REPORTER/PHOTOGRAPHER

Now that road work on Rhinelander’s downtown Streetscape project has wrapped up, other streets in the city are being looked at for repairs.

The city’s Public Works Committee voted Thursday to seek engineering services from Town and Country Engineering, Inc., related to resurfacing several city streets this year when the scope of the work could include spot curb and gutter repair, spot sidewalk repair and the milling and overlay of four sections of Stevens Street and a section of Boyce Drive.

The committee’s motion, which calls for the engineering costs not to exceed $15,900, is also contingent upon those services being able to be paid for with Premier Resort Area Tax (PRAT) revenue, which the city began to collect this year from a half-percent sales tax charged by “tourism-related retailers” to help pay for infrastructure expenses such as fixing roads.

In the city’s 2017 budget, an estimated $400,000 has been projected in annual PRAT revenue, which previously wasn’t available to spend on road work before the tax took effect.

The scope of the engineering services was outlined in a memo Mark Barden of Town and Country provided to city public works director Tim Kingman. Those services could include the following tasks:

  • Field inspection of streets to be resurfaced to identify curb and gutter and sidewalk replacement, taking measurements and determining limits of construction.
  • Design and plan production which includes evaluating alternate methods of repair and producing plans for bidding purposes which include pavement marking.
  • Providing specifications and bidding documents to include alternate bid items for curb and gutter and sidewalk repair and resurfacing of the North Anderson Street parking lot. This will also include involvement in the bidding process and contract award.
  • Construction administration which includes review of construction time schedules, project management, construction coordination, change order requests, pay requests and periodic site visits.

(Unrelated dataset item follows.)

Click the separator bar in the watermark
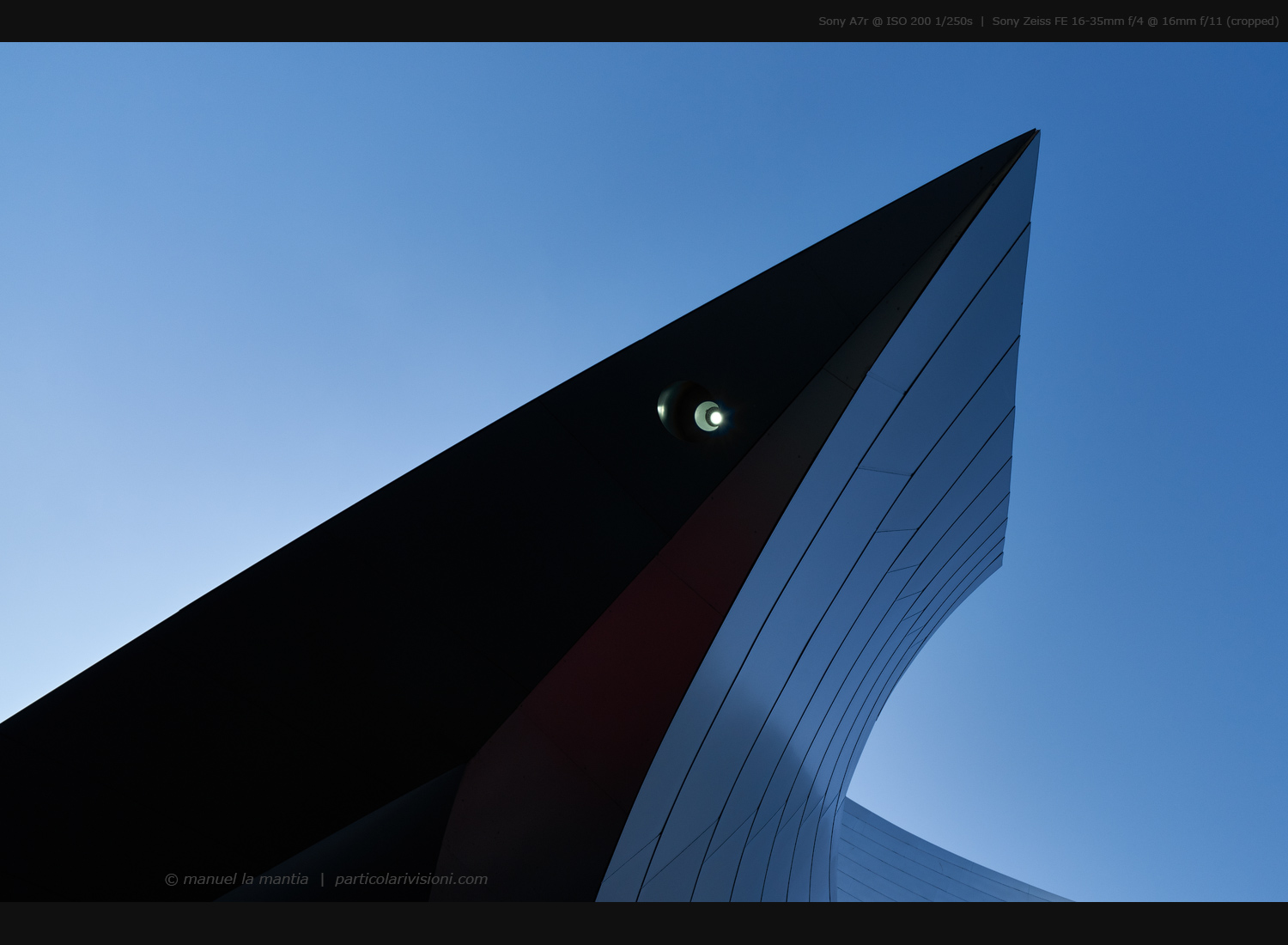1288x945 pixels. point(322,879)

Kingman said a bidding document could be put together that would itemize the work so that portions of the repairs could be completed by either city workers or a contractor.

“For instance, if we wanted a contractor just do the road surface, and we do the curb, we’d pull that curb off of their plate,” Kingman said.

Barden said the estimated total project construction costs for the street improvements, to include the North Anderson Street parking lot resurfacing, would be approximately $420,000.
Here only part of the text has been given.